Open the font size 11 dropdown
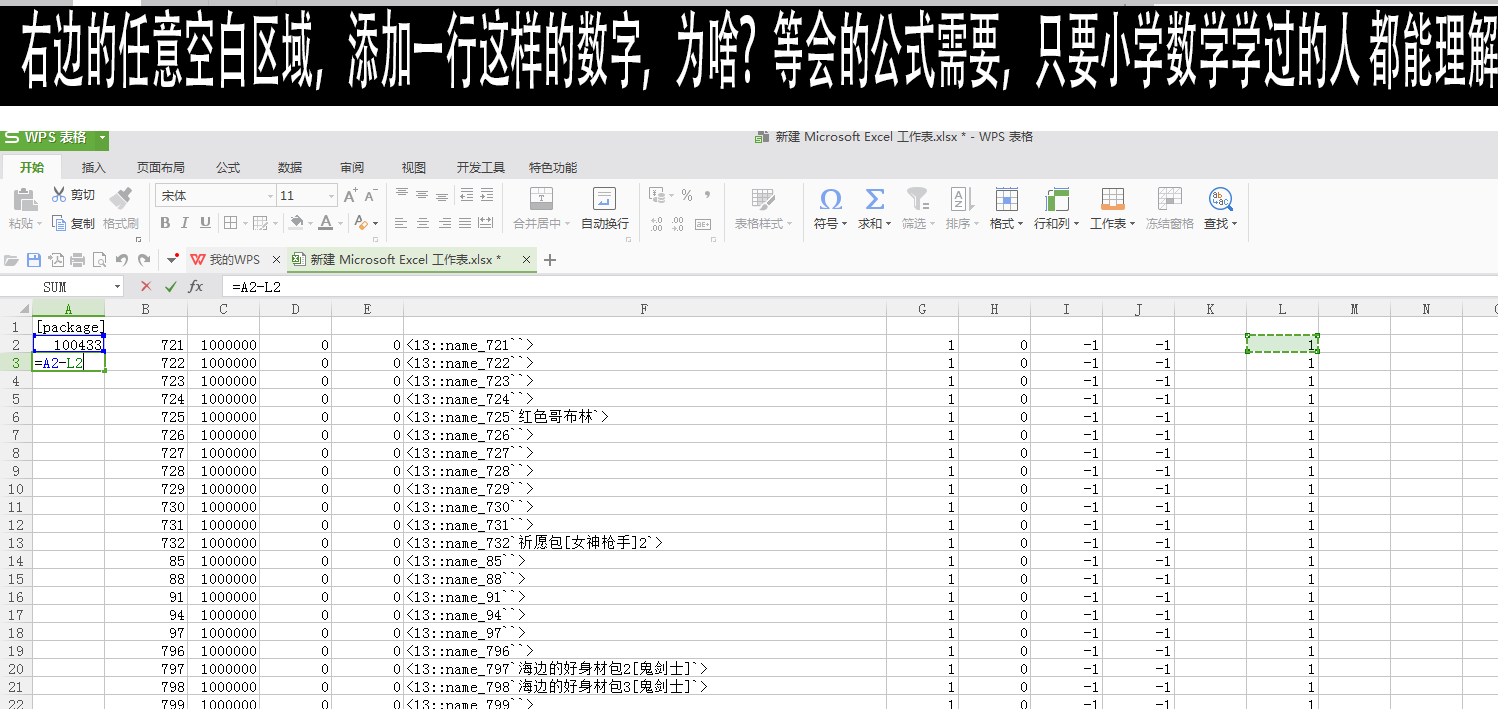Viewport: 1498px width, 709px height. pyautogui.click(x=332, y=196)
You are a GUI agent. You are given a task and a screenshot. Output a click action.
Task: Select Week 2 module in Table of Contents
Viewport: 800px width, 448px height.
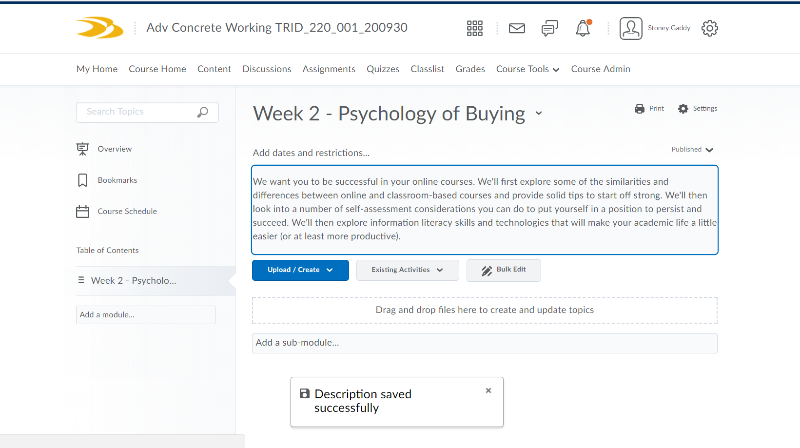[x=133, y=281]
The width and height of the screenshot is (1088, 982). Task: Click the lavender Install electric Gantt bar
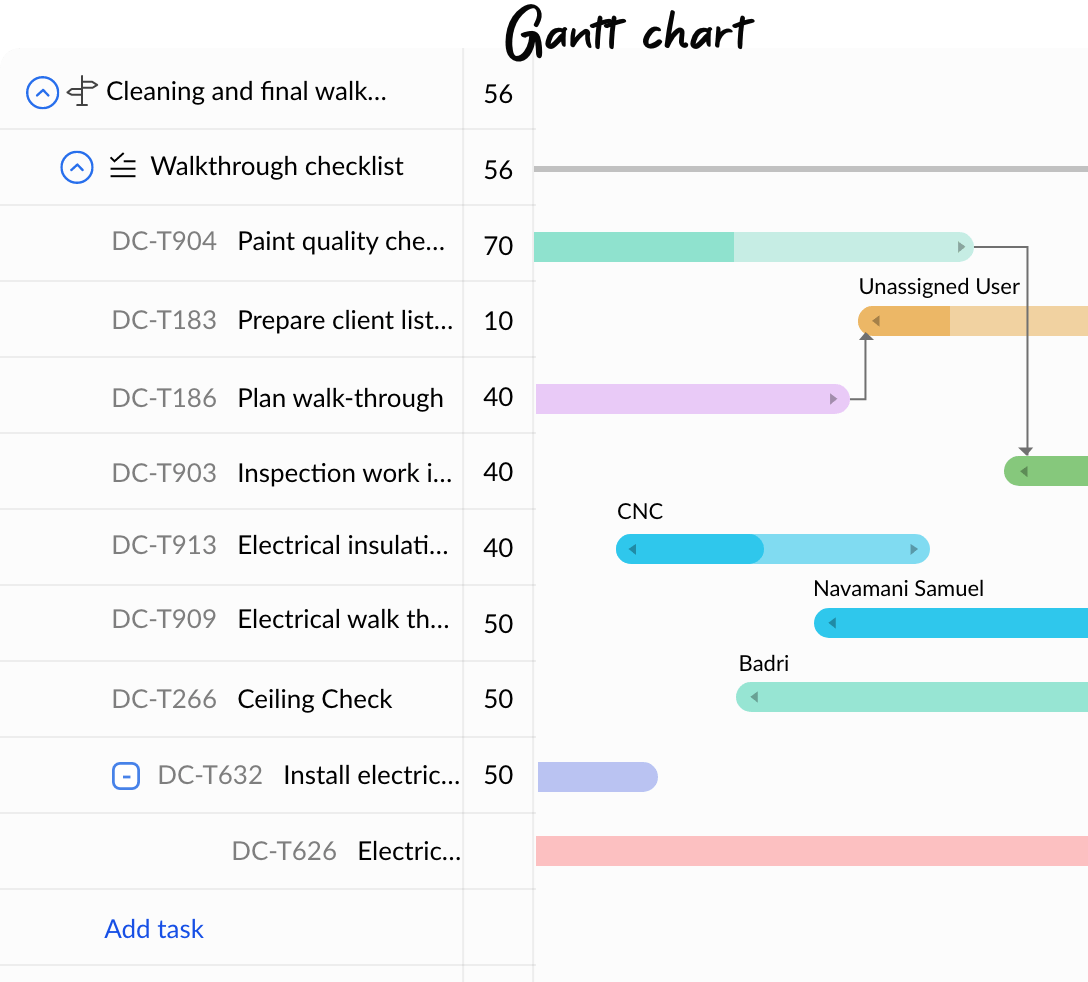pos(597,777)
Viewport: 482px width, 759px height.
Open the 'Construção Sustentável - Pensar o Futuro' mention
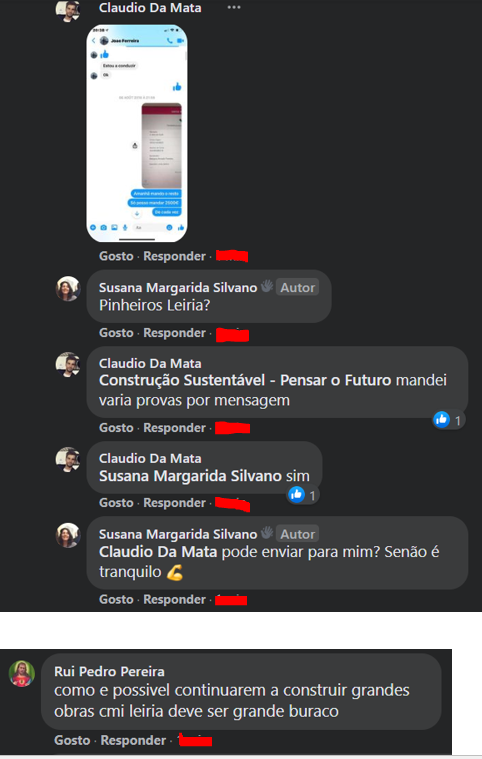click(245, 380)
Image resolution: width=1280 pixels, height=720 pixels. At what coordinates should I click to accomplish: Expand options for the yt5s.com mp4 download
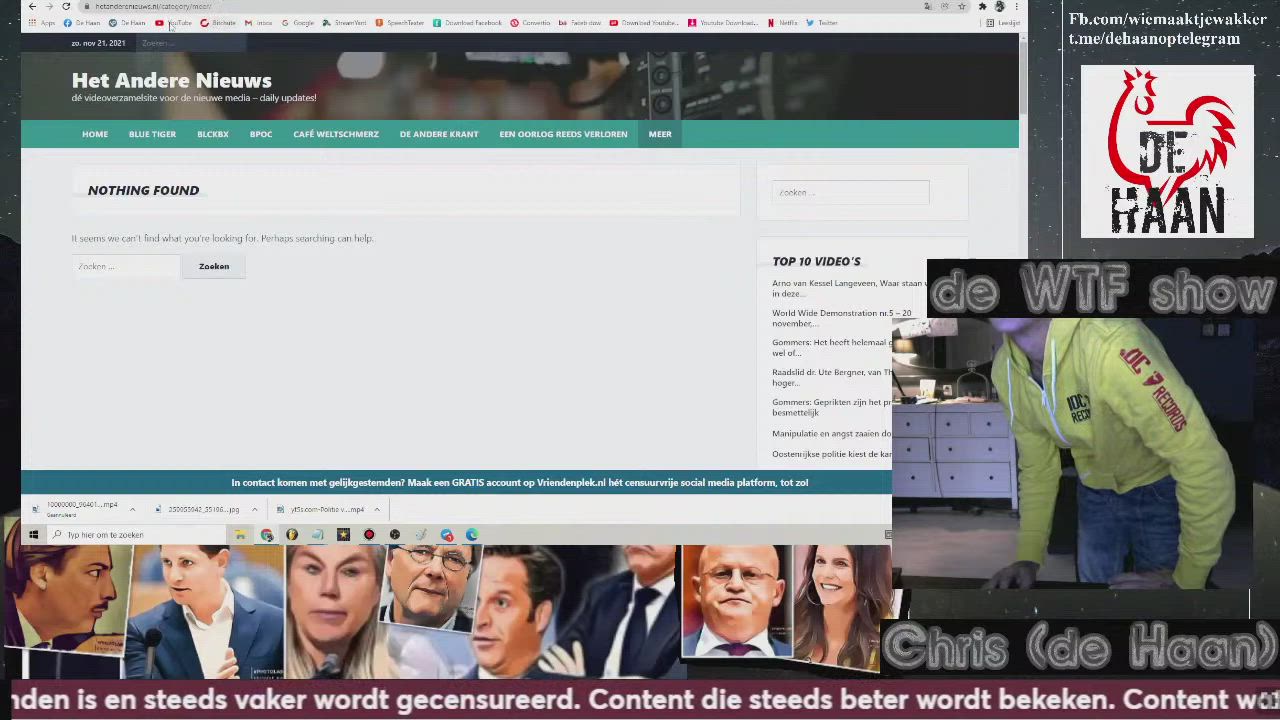click(x=377, y=510)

- [Aim of the task]
The range to copy runs from the line with "Viewport: 482px width, 759px height." to the last line of the entries, both included; copy it exactly and leave out the pictures.

- [Response to this task]
Viewport: 482px width, 759px height.
Open the 'Construção Sustentável - Pensar o Futuro' mention
click(245, 380)
Image resolution: width=1280 pixels, height=720 pixels. At what coordinates should I click to accomplish: Expand options for the yt5s.com mp4 download
click(x=377, y=510)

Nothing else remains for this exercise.